> _Work instruction_
For the records below, say how many lines contain the string "arrow". Give the number only.
═════ Data for analysis
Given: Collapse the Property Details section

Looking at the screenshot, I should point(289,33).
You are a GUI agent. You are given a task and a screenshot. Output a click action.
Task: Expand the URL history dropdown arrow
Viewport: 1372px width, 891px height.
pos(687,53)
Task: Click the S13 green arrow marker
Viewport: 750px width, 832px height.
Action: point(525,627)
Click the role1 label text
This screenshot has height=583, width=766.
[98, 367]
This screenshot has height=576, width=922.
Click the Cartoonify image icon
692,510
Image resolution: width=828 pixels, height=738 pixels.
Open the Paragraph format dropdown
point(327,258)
══════════
═════ Data for analysis
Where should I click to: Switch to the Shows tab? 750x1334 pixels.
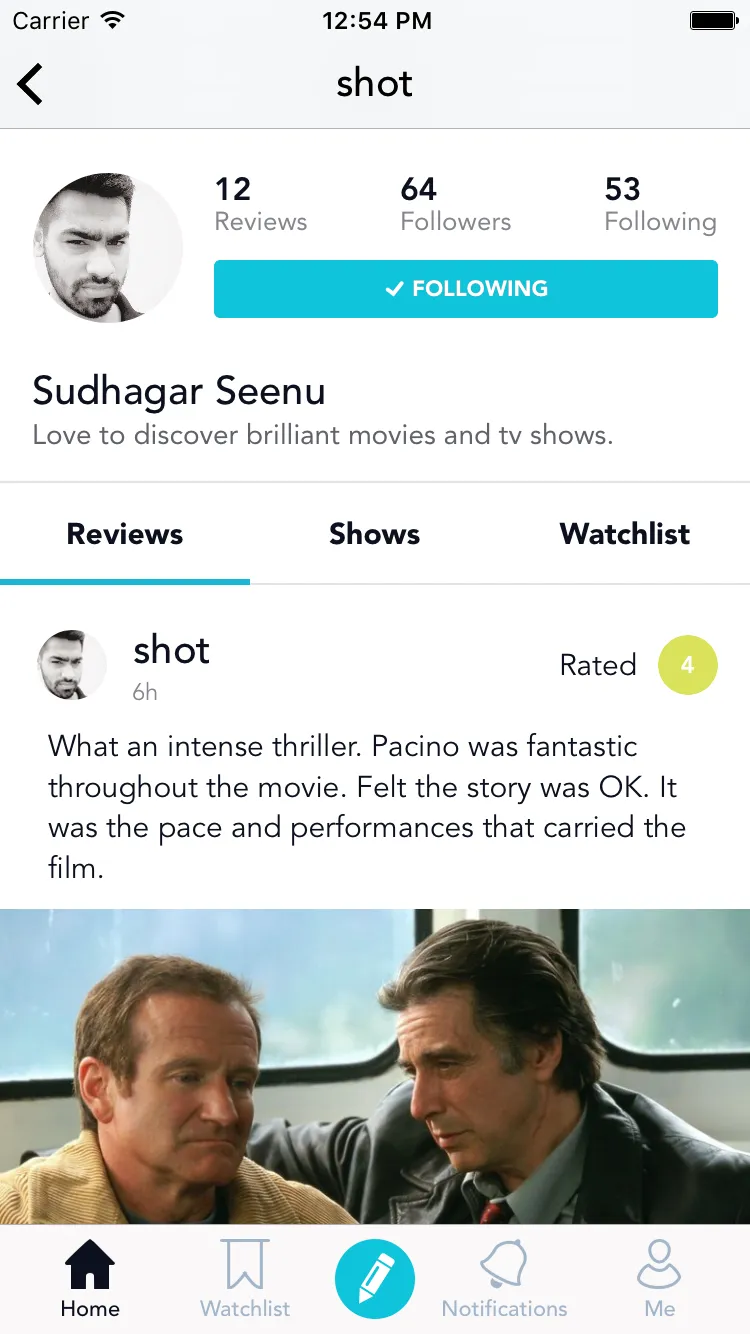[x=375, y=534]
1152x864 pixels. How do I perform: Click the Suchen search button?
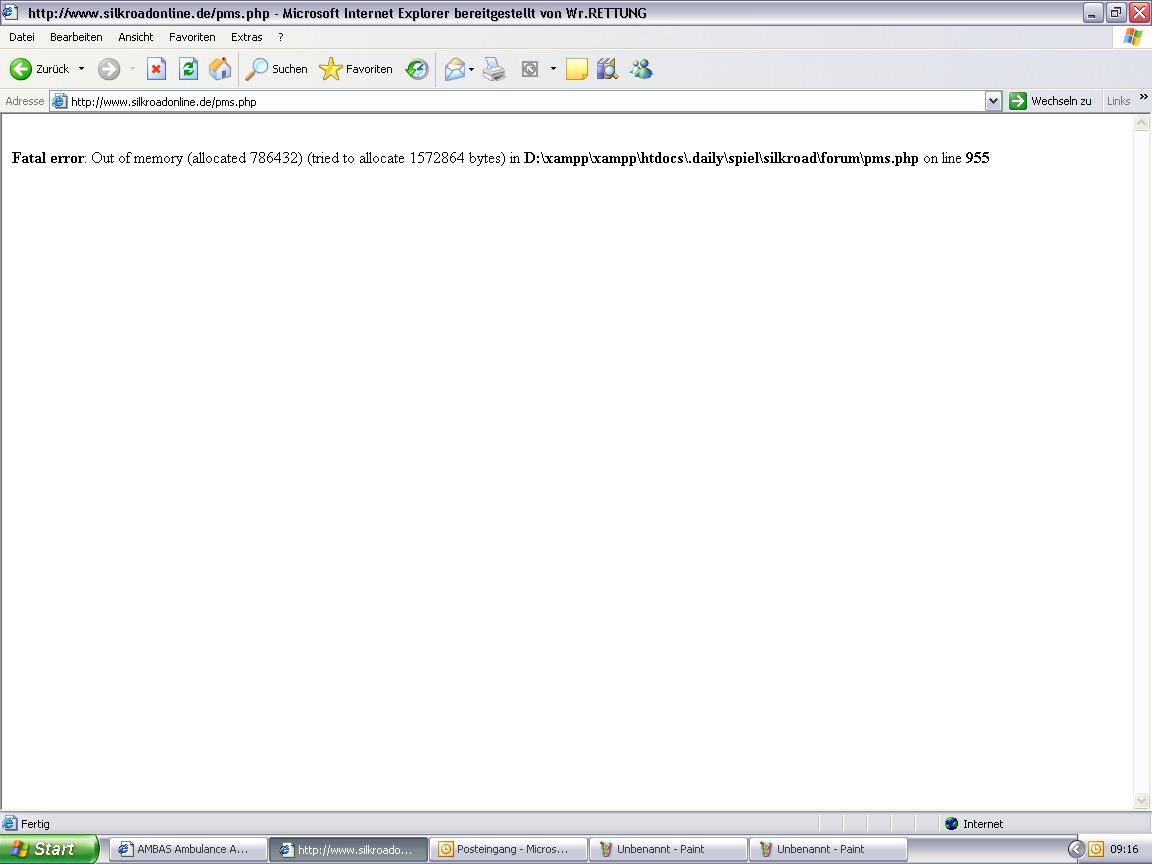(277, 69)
══════════
═════ Data for analysis
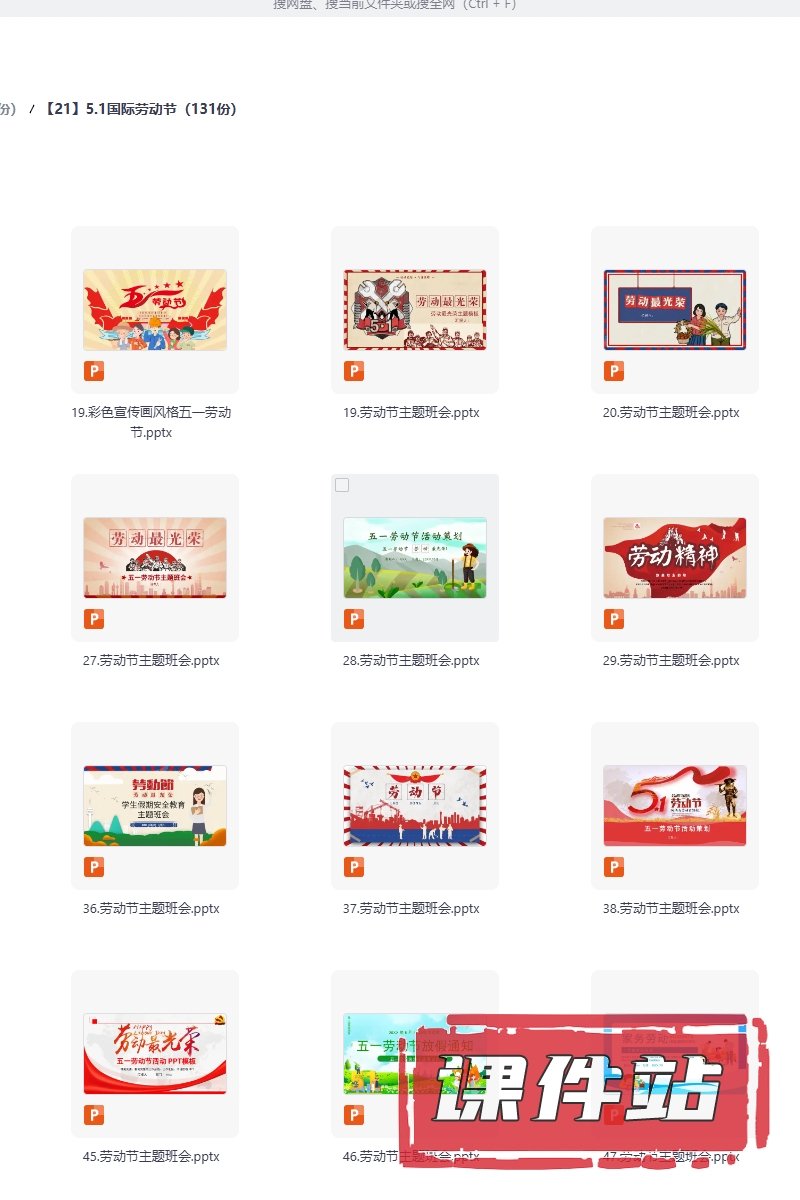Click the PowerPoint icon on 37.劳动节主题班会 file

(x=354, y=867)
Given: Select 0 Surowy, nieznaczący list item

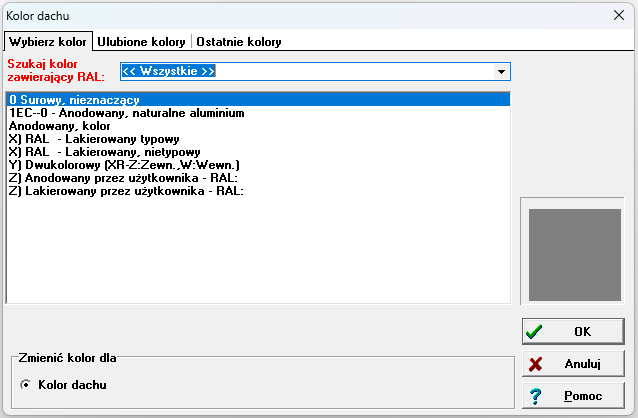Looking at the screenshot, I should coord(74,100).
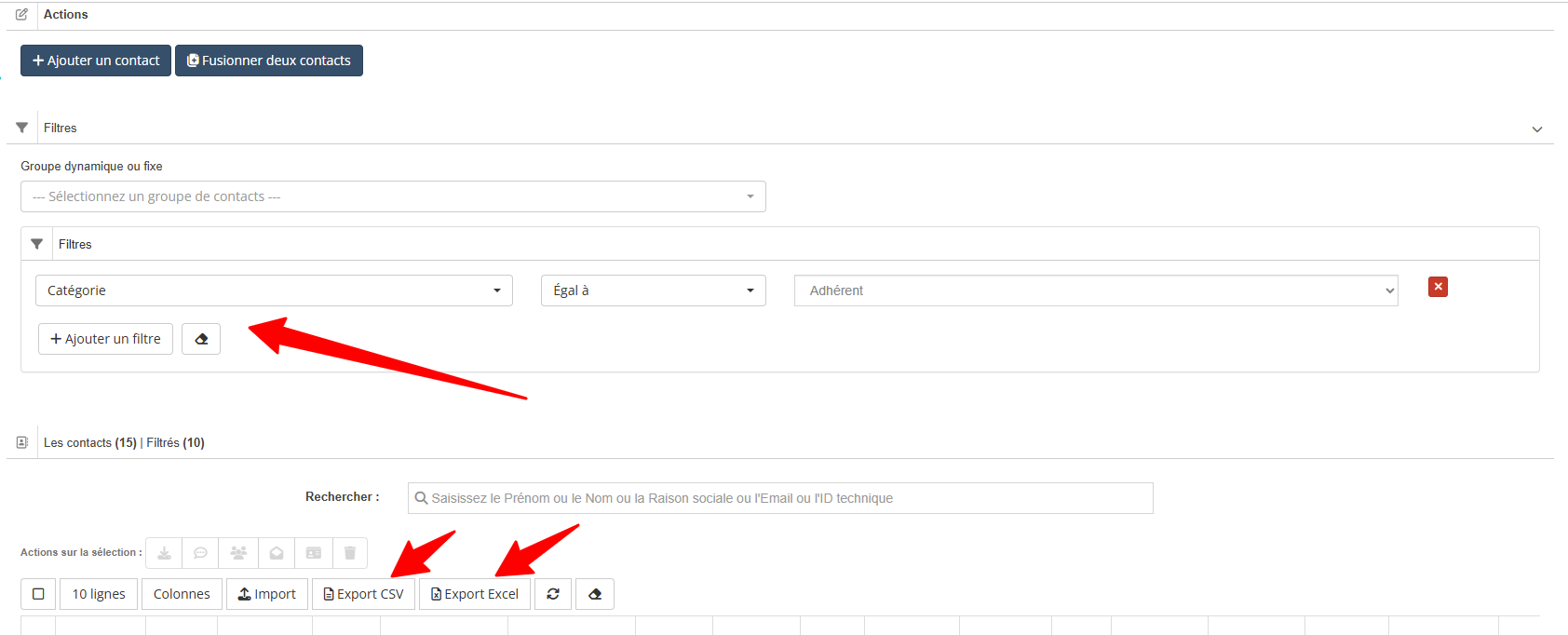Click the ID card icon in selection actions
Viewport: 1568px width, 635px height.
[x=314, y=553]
══════════
> _Output of the exercise_
2